▶ [Written exercise] Reproduce the material word for word, from its first line through the line containing "[x=592, y=478]", both included.

****

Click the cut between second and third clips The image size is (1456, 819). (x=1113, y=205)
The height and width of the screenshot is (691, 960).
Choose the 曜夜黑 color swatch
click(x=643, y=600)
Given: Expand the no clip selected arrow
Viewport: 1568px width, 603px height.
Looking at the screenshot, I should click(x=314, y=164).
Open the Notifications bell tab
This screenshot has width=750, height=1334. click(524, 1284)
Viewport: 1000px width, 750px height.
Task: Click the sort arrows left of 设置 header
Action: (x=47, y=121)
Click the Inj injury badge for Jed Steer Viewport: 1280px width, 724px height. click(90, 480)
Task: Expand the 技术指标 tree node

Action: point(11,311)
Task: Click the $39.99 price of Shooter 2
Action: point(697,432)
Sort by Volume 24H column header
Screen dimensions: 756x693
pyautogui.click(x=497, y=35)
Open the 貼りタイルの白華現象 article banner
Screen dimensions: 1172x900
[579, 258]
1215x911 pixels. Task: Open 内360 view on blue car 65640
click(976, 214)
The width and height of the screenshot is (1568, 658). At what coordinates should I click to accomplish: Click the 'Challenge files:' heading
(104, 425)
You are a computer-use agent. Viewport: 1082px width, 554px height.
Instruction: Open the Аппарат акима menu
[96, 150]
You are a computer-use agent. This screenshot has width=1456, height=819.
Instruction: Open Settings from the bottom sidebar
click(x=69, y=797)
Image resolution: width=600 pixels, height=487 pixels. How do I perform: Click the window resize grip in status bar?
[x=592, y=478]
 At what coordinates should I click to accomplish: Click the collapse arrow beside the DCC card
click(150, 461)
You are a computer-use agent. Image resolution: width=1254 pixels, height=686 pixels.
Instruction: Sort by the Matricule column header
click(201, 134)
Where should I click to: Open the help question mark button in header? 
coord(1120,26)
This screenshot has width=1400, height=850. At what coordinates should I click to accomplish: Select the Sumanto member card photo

****

▶ [Written solution]
Click the cut between second and third clips The image size is (1456, 819). (x=1113, y=205)
The height and width of the screenshot is (691, 960).
Choose the 曜夜黑 color swatch
click(x=643, y=600)
Given: Expand the no clip selected arrow
Viewport: 1568px width, 603px height.
Looking at the screenshot, I should click(x=314, y=164).
Open the Notifications bell tab
This screenshot has width=750, height=1334. click(524, 1284)
Viewport: 1000px width, 750px height.
Task: Click the sort arrows left of 设置 header
Action: (x=47, y=121)
Click the Inj injury badge for Jed Steer Viewport: 1280px width, 724px height. click(90, 480)
Task: Expand the 技术指标 tree node

Action: point(11,311)
Task: Click the $39.99 price of Shooter 2
Action: point(697,432)
Sort by Volume 24H column header
Screen dimensions: 756x693
pyautogui.click(x=497, y=35)
Open the 貼りタイルの白華現象 article banner
Screen dimensions: 1172x900
[579, 258]
1215x911 pixels. Task: Open 内360 view on blue car 65640
click(976, 214)
The width and height of the screenshot is (1568, 658). At what coordinates should I click to accomplish: Click the 'Challenge files:' heading
(104, 425)
You are a computer-use agent. Viewport: 1082px width, 554px height.
Instruction: Open the Аппарат акима menu
[96, 150]
You are a computer-use agent. This screenshot has width=1456, height=819.
Instruction: Open Settings from the bottom sidebar
click(x=69, y=797)
Image resolution: width=600 pixels, height=487 pixels. How do I perform: Click the window resize grip in status bar?
[x=592, y=478]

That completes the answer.